Requirement: Produce again, without any change, the lines running from the one with "Click the Edit link for Bull Spirit" through the final line of the data below, and only those.

Information given:
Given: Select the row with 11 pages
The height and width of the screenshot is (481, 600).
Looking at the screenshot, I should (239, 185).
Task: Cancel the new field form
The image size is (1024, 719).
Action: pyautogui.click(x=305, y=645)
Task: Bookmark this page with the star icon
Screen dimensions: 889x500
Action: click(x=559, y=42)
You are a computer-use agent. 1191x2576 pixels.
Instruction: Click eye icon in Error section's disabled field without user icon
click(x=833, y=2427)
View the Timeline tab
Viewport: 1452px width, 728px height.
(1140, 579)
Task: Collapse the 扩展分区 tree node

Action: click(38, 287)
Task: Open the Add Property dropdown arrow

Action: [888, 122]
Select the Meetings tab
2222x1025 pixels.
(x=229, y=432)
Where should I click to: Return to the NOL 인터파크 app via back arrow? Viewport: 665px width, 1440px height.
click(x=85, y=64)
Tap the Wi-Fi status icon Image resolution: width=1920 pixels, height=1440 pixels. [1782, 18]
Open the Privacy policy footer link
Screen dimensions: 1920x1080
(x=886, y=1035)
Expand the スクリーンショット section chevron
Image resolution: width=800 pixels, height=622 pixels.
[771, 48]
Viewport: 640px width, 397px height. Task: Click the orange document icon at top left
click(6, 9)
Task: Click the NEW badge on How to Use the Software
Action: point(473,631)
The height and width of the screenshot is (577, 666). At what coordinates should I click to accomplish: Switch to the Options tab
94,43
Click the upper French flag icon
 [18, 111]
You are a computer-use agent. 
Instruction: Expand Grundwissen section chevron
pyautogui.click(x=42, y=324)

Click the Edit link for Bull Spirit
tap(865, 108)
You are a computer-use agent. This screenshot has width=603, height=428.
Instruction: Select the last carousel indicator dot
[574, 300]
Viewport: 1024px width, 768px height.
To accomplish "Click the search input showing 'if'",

Task solution:
Click the Edit link for Bull Spirit
tap(865, 108)
You are a computer-use agent. This screenshot has width=603, height=428.
Instruction: Select the last carousel indicator dot
[574, 300]
Viewport: 1024px width, 768px height.
To accomplish "Click the search input showing 'if'",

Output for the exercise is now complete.